X_train, X_test, y_train, y_test = train_test_split(X, y, test_size=0.2, random_state=42)
print(X_train.shape)
print(X_test.shape)

In [None]:
X_test, X_val, y_test, y_val = train_test_split(X_test, y_test, test_size=0.5, random_state=42)
print(X_test.shape)
print(X_val.shape)

In [None]:
def cv_scoring(estimator, X, y): 
    return accuracy_score(y, estimator.predict(X)) 
  
models = { 
    "SVC":SVC(), 
    "Gaussian NB":GaussianNB(), 
    "Random Forest":RandomForestClassifier(random_state=18) 
} 
  
for model_name in models: 
    model = models[model_name] 
    scores = cross_val_score(model, X, y, cv = 10,  
                             n_jobs = -1,  
                             scoring = cv_scoring) 
    print("=="*30) 
    print(model_name) 
    print(f"Scores: {scores}") 
    print(f"Mean Score: {np.mean(scores)}")
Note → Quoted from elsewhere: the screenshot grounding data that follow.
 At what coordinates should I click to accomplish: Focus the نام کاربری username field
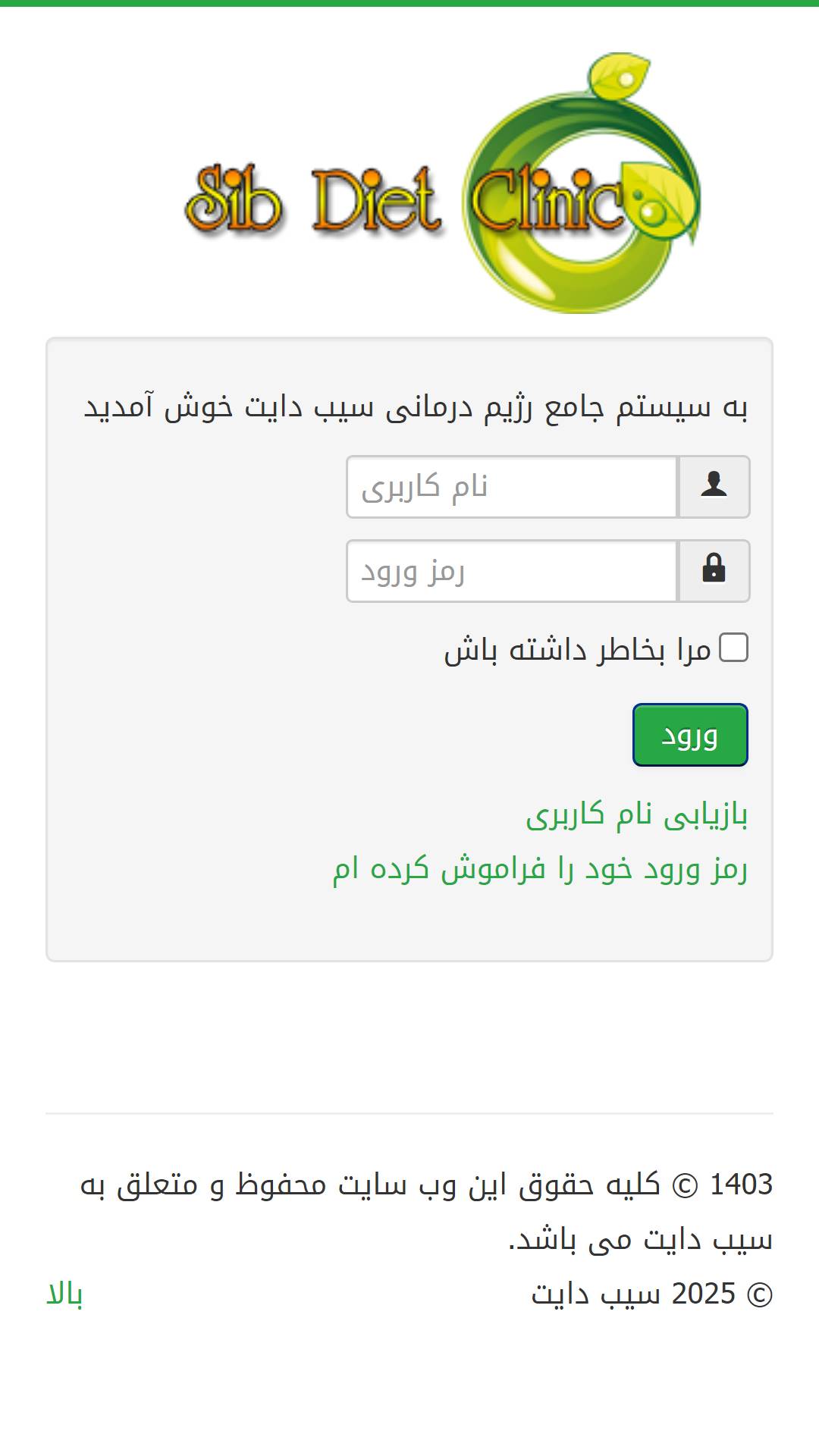click(x=512, y=487)
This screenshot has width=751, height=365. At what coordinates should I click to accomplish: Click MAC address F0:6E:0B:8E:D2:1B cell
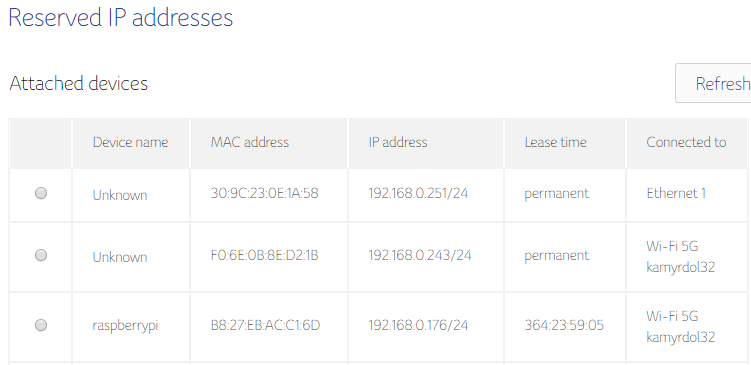[264, 256]
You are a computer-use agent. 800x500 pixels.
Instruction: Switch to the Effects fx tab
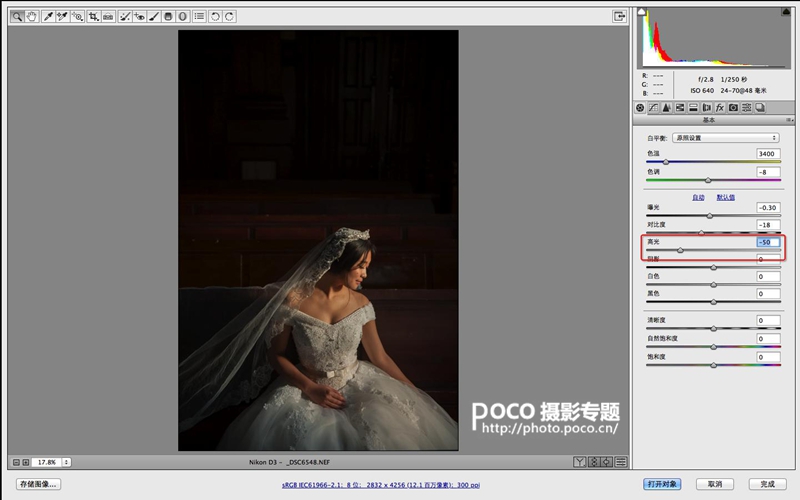[x=720, y=108]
From the above output we notice that our Random Forest Classifier is performing very well and the mean score after K-fold Cross Validation is also very high, so we will fill the data on Random Forest Classifier Algorithm.

In [None]:
rf_model = RandomForestClassifier(random_state=18) 
rf_model.fit(X_train, y_train) 
preds = rf_model.predict(X_val) 
print(f"Accuracy on train data by Random Forest Classifier: {accuracy_score(y_train, rf_model.predict(X_train))*100}") 
  
print(f"Accuracy on test data by Random Forest Classifier: {accuracy_score(y_val, preds)*100}") 
  
cf_matrix = confusion_matrix(y_val, preds) 
plt.figure(figsize=(12,8)) 
sns.heatmap(cf_matrix, annot=True) 
plt.title("Confusion Matrix for Random Forest Classifier on Test Data") 
plt.show()

In [None]:
#Now predicting on test dataset
y_pred = rf_model.predict(X_test)
print(f"Accuracy of the model on test dataset: {accuracy_score(y_test, y_pred)}")

#Confusion Matrix
cm = confusion_matrix(y_test, y_pred)
print(f'Confusion Matrix:\n{cm}')

#Classification Report
report = classification_report(y_test, y_pred)
print(f'Classification Report:\n{report}')

#ROC Curve and AUC
y_proba = rf_model.predict_proba(X_test)[:, 1]
auc = roc_auc_score(y_test, y_proba)
fpr, tpr, _ = roc_curve(y_test, y_proba)

import matplotlib.pyplot as plt
plt.figure()
plt.plot(fpr, tpr, label=f'ROC curve (area = {auc:.2f})')
plt.xlabel('False Positive Rate')
plt.ylabel('True Positive Rate')
plt.title('Receiver Operating Characteristic')
plt.legend(loc='lower right')
plt.show()